REQUIRED ACTION: From the line that contains "Task: Click the" to the final line below, both included, print each line exactly and skip the pictures.

INPUT:
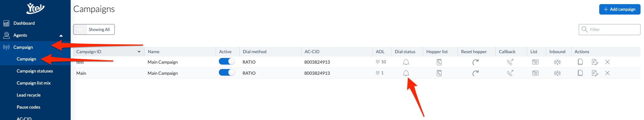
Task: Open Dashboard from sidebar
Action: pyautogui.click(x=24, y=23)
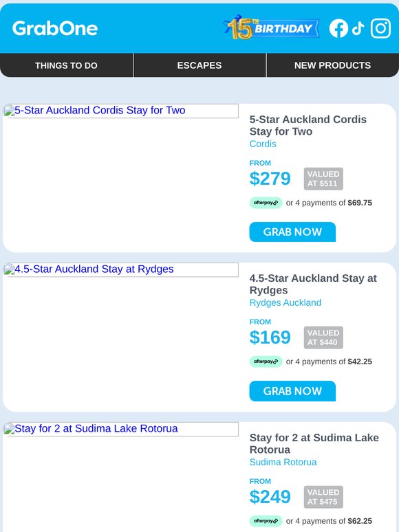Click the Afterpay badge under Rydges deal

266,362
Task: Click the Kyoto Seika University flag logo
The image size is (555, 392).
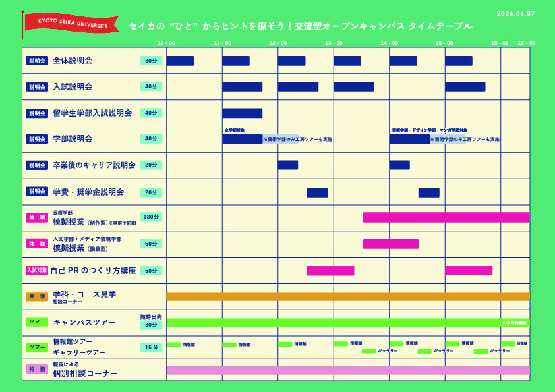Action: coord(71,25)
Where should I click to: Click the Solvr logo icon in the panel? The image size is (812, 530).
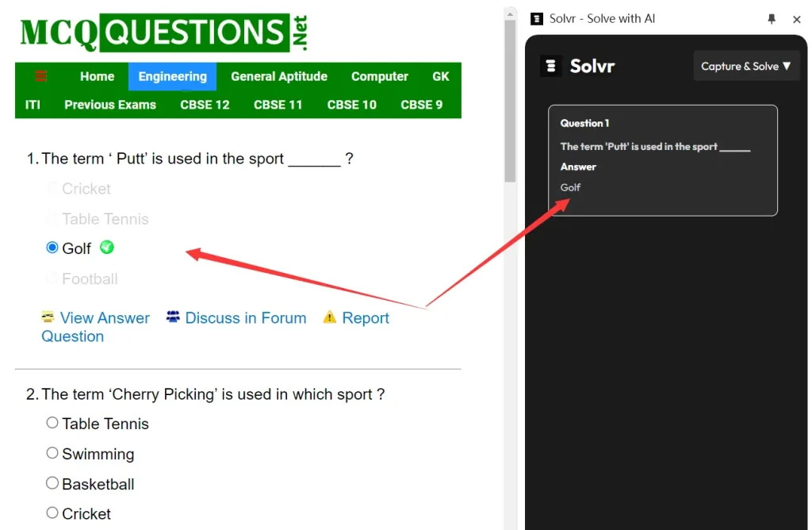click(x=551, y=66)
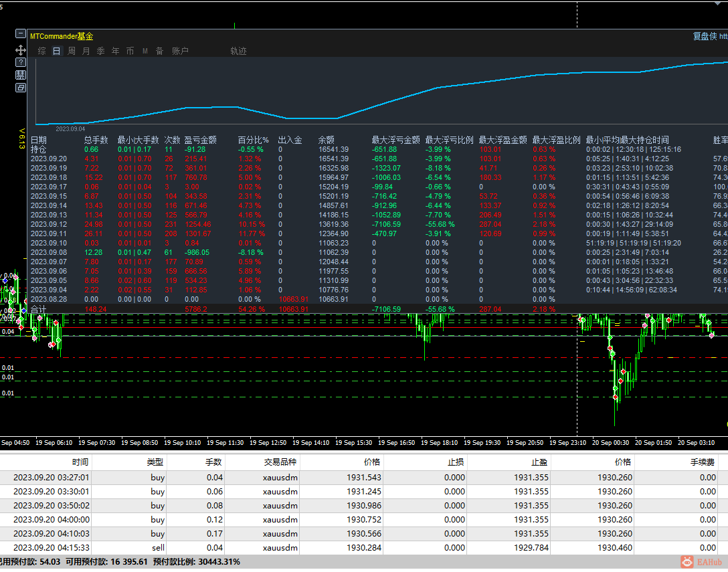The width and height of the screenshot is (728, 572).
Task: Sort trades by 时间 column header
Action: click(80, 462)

REPLY TO THE EXERCISE:
Task: Click the Kyoto Seika University flag logo
The image size is (555, 392).
Action: coord(71,25)
Where should I click to: Click the Solvr logo icon in the panel? The image size is (812, 530).
click(x=551, y=66)
The width and height of the screenshot is (728, 572).
Task: Sort trades by 时间 column header
Action: click(80, 462)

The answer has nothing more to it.